== Document segment ==

Floridians are dealing with the massive cleanup from Hurricane Irma. No city in the Sunshine State was spared from Irma’s ferocious winds, heavy rains, and flooding. Irma might cause anywhere between $15 billion and $50 billion worth of insured losses in the United States. There couldn’t be a better time to explore how to successfully bring a lucrative industry into Florida.
In November 2016, Florida voters overwhelmingly approved a new medical marijuana bill. Now, the Florida marijuana market is on pace to break $1 billion by 2020, and that’s just from medical marijuana.
Nearly 72 percent of Florida voters agreed marijuana should be used to treat serious illnesses – the highest margin of support among the nine states considering various levels of cannabis legalization last year. It helps that nearly 20 percent of the state’s citizens are 65-years-old or more, since senior citizens and Baby Boomers are becoming an increasingly large demographic in the medical marijuana industry. Many of them believe in the value of marijuana as a safer alternative to highly addictive opioids.
Unfortunately, health insurers won’t pick up the tab for medical marijuana because the Food and Drug Administration does not approve of cannabis and marijuana, even medical cannabis, is illegal under federal law.

===

**Questions**
(a) In the article on Florida's medical marijuana market, what share of Florida voters agreed that marijuana should be used to treat serious illnesses?
(b) Carry the article on Florida's medical marijuana market forward from its final sentence.
The data that follows is separate material and is unrelated to the article on Florida's medical marijuana market.

== Extracted entries ==

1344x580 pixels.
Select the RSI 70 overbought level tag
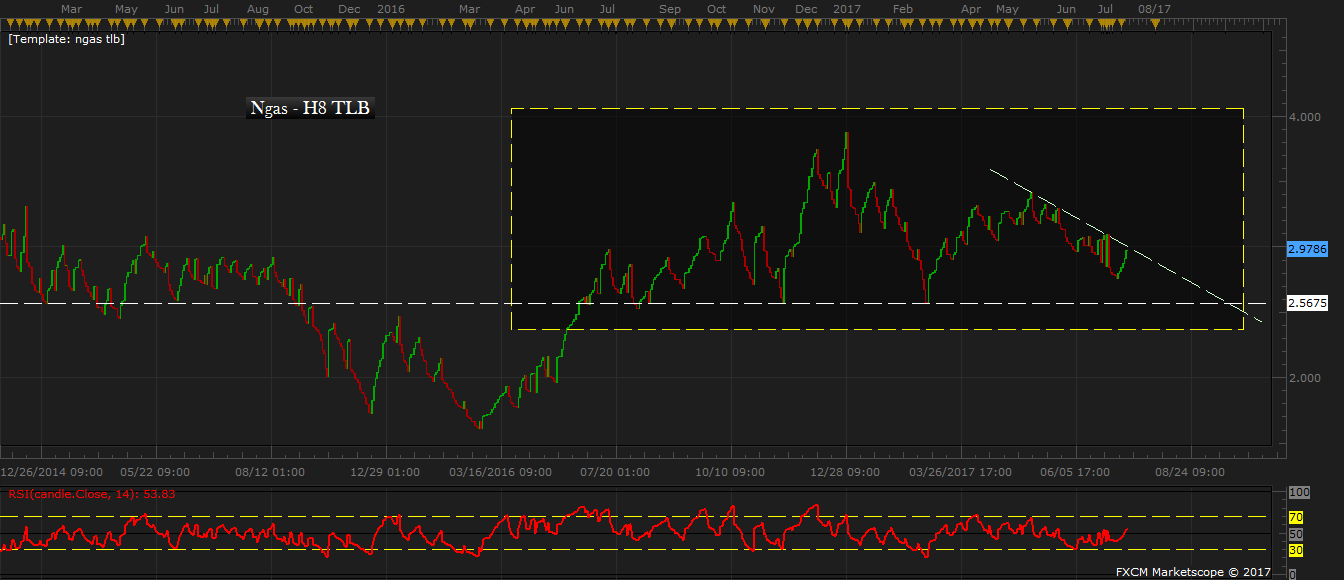click(1294, 517)
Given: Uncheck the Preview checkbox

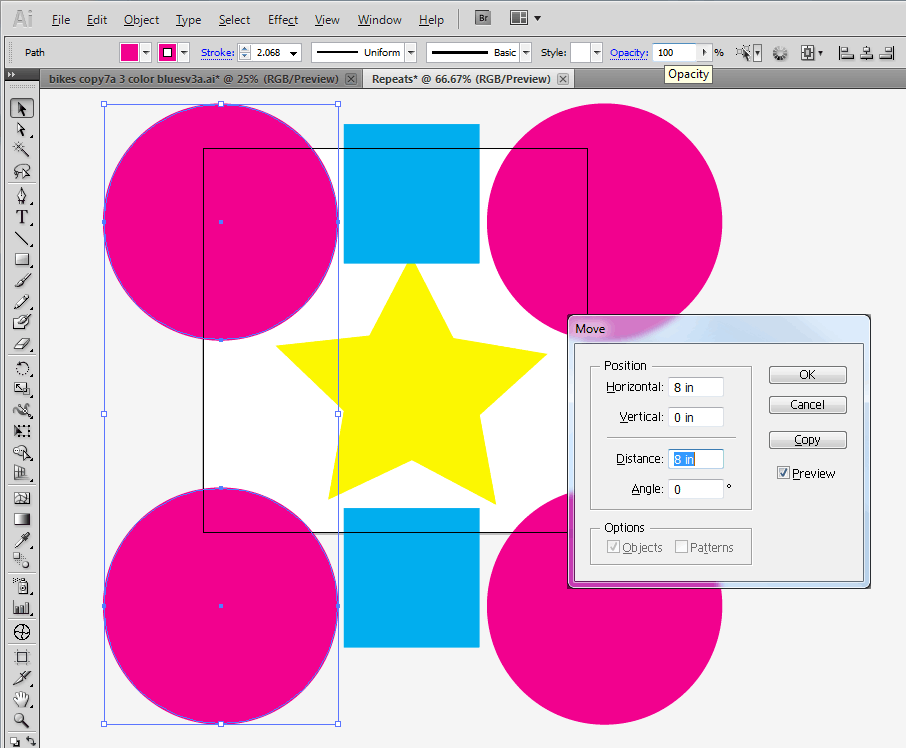Looking at the screenshot, I should (x=784, y=474).
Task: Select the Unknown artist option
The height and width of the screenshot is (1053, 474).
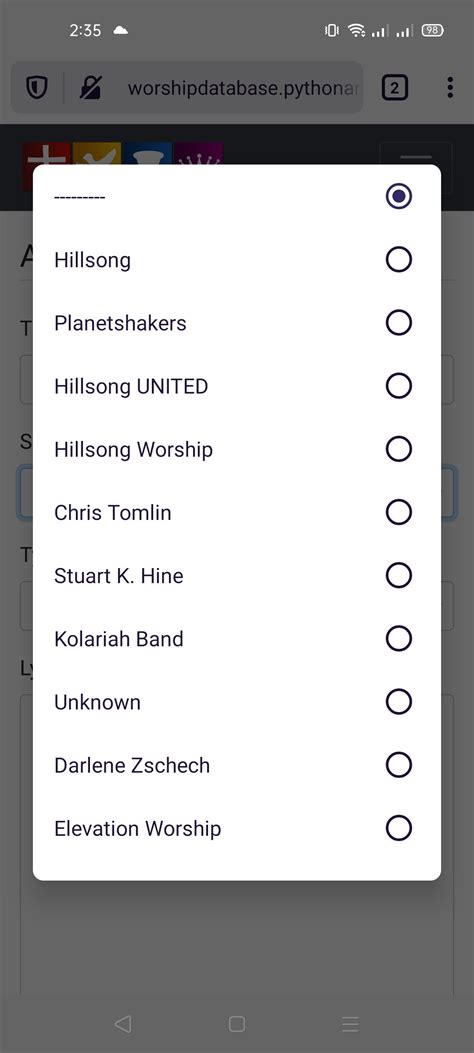Action: tap(237, 702)
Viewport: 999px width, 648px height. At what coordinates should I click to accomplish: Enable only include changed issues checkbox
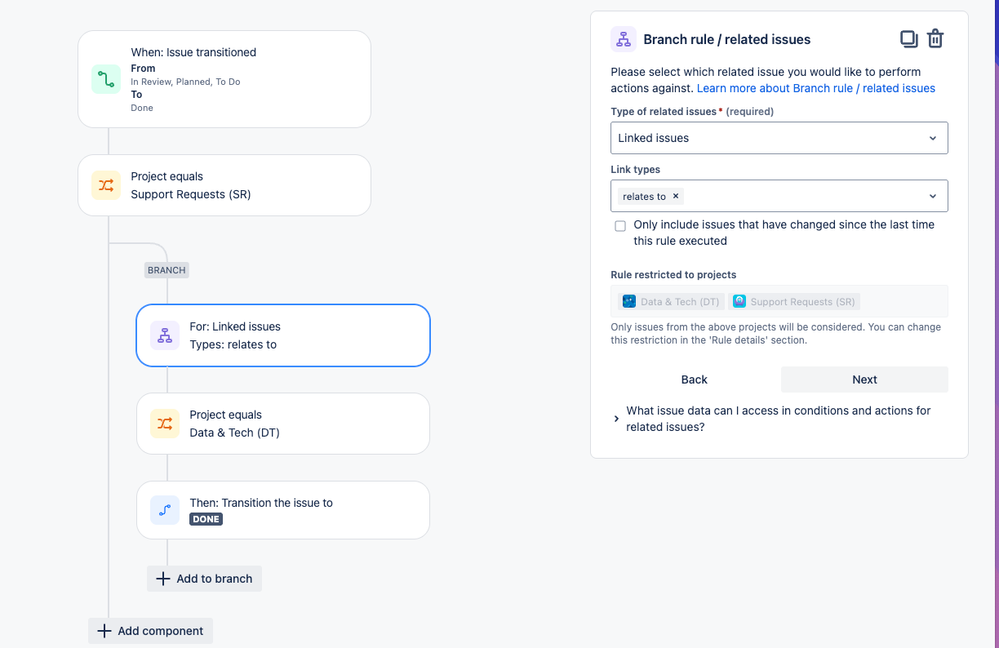point(621,226)
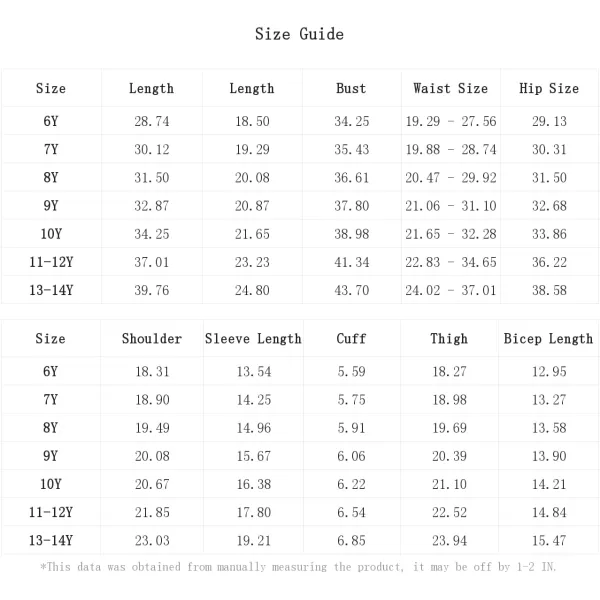
Task: Select the bicep length value 15.47
Action: click(549, 540)
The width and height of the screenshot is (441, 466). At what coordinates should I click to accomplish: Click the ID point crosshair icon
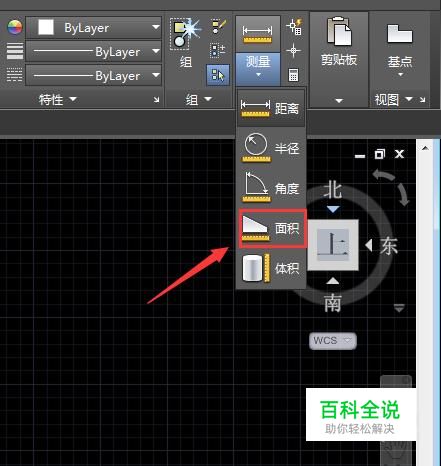click(x=293, y=51)
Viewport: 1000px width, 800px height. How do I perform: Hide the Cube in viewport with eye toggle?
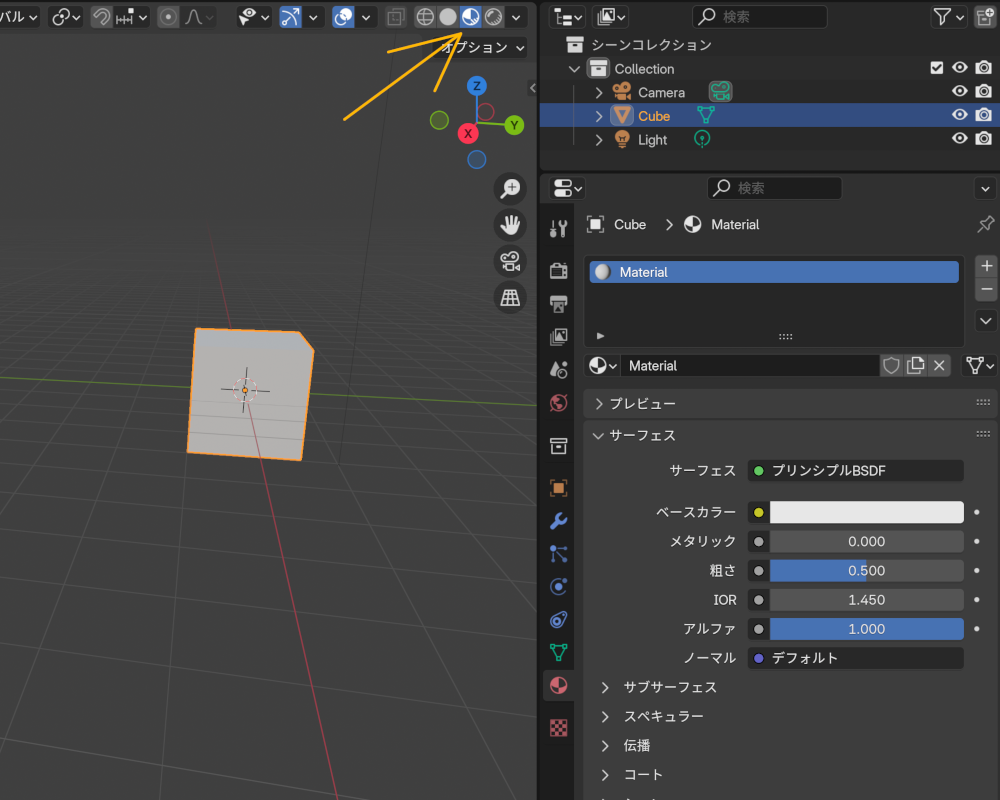pos(959,115)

===

**Answers below**
(a) Nearly 72 percent.

(b)
Yet almost three-fourths of Florida’s voters agreed pot should be legal for medical use. There are more than 1,200 doctors who have been licensed to prescribe medical cannabis. Moreover, the state’s Office of Medical Marijuana is giving out an average of roughly 20 new doctor’s licenses every day.
The Florida Legislature lessened some restrictions this year, eliminating the 90-day waiting period for patients to qualify and reducing the amount of training required by doctors from eight to two hours. A qualifying patient may receive a medical marijuana certification during his or her first visit with a physician.
I think most of us can agree that doctors need the discretion to act in the best interests of their patients. I’m pretty sure the Hippocratic Oath says something to the effect of prescribing medical marijuana where necessary. Hey, cannabis safely existed for thousands of years before pharmaceuticals and opioids came onto the scene. With a limited side effect profile, no instances of fatality, and thousands of years of documented use, the case for cannabis is an easy one to make. Legally prescribed pharmaceutical medications, such as morphine, methadone, OxyContin, Percocet, and Vicodin, to name a few, often have horrific side effects that can include organ failure and death.
Since the list of qualifying ailments was extended, the amount of Floridians who have registered for medical marijuana has doubled from 16,760 to 31,051, leaving the state’s cannabis department unable to process and supply patient identification cards in a timely manner, which is a problem worldwide.
While some state policymakers continue to place roadblocks in the path of the voter-approved expansion, the increasing number of registered doctors and patients proves that residents of Florida are eager to take part in a broader and more accessible medical marijuana program.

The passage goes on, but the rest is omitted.